Copy out exactly the stretch below, from the line with "Select C:\TEMP\ in the folder access list" through the line with "Instruction: Uncheck the Auto-Select checkbox", both included; the pictures stay out.

* Records supplied *
★ ★ ★ ★

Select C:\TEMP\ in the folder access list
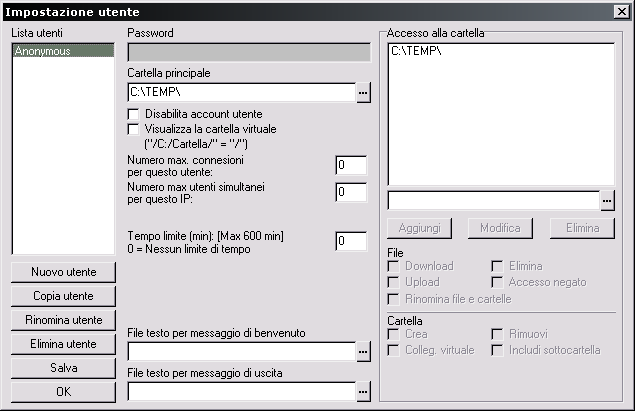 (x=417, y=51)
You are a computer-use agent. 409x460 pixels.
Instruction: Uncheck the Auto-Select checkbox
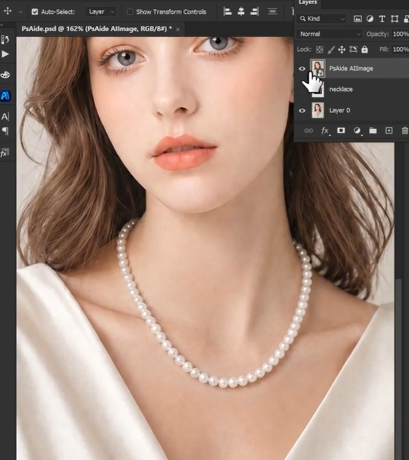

★ ★ ★ ★

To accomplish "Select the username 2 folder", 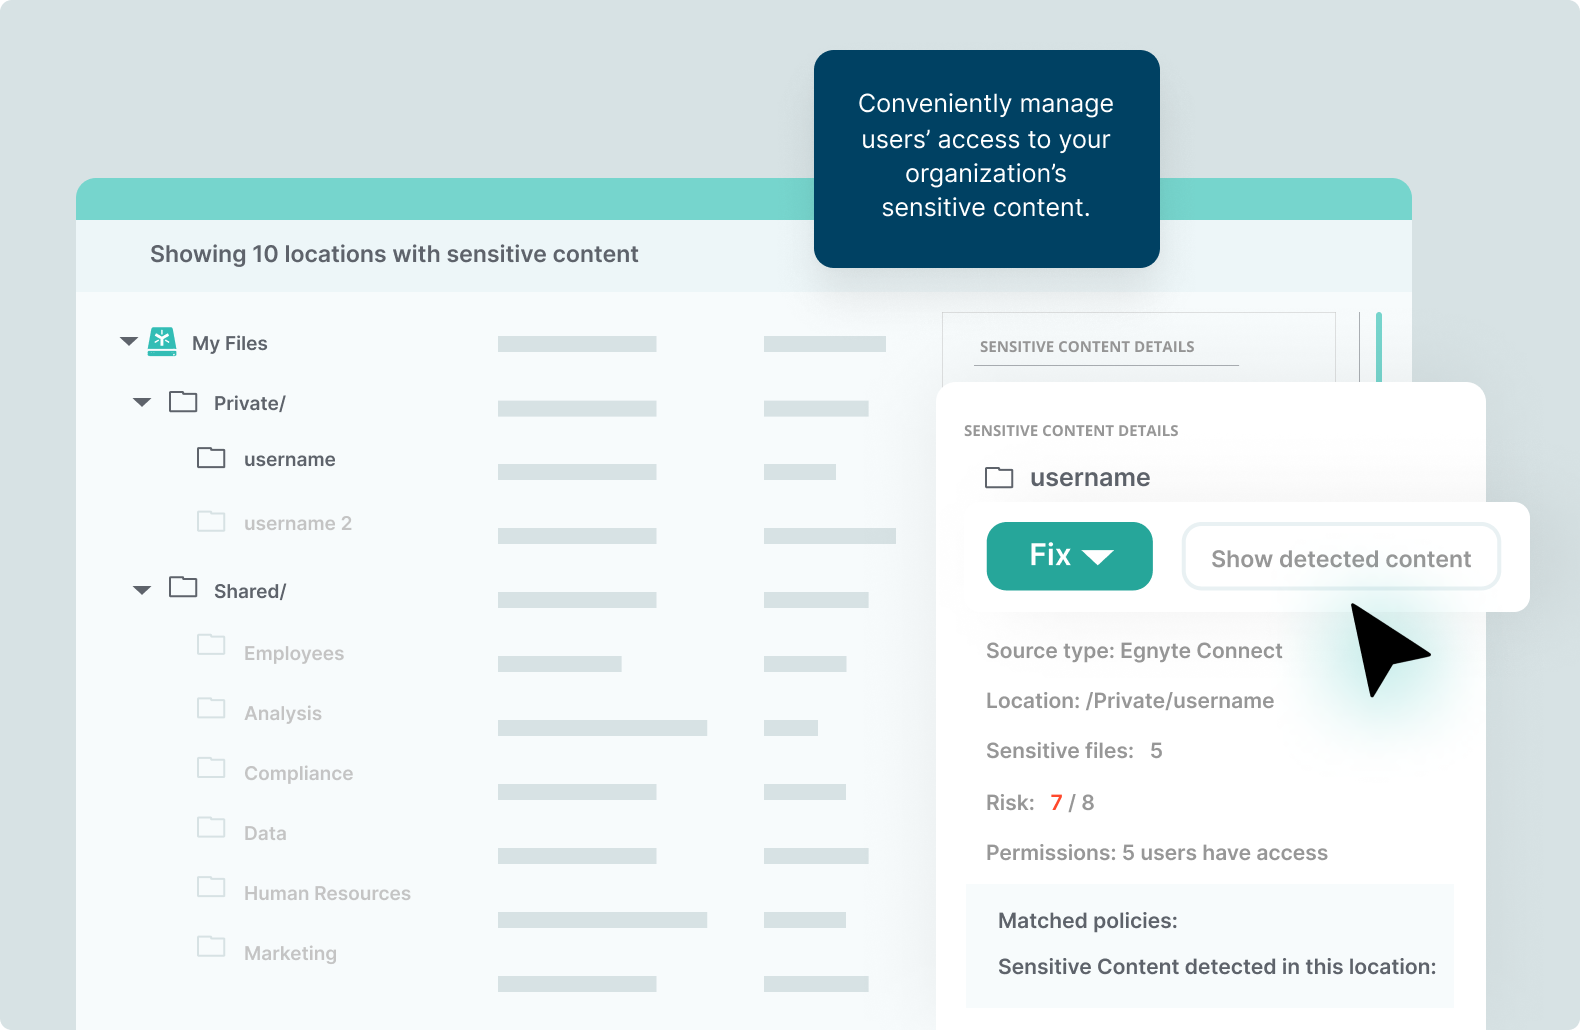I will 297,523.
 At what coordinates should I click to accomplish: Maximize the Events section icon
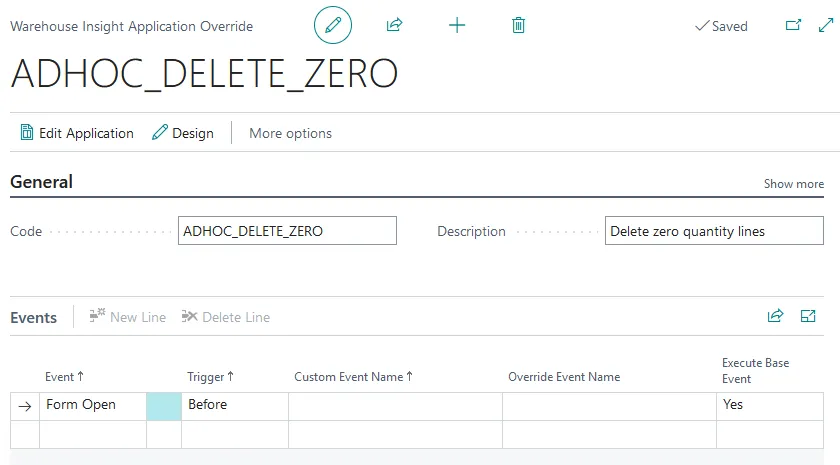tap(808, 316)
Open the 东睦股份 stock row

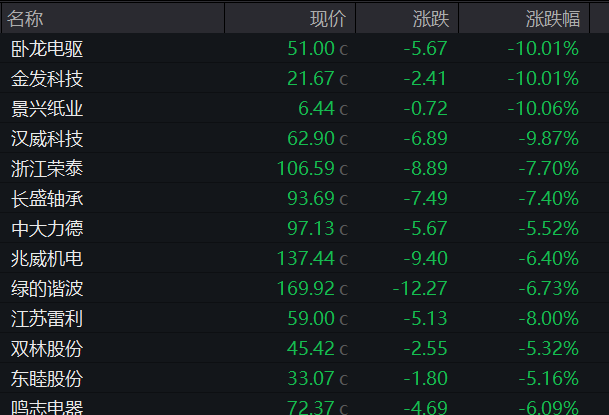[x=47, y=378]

★ ★ ★ ★

* Final answer *
Select C:\TEMP\ in the folder access list
 (x=417, y=51)
You are a computer-use agent. 409x460 pixels.
Instruction: Uncheck the Auto-Select checkbox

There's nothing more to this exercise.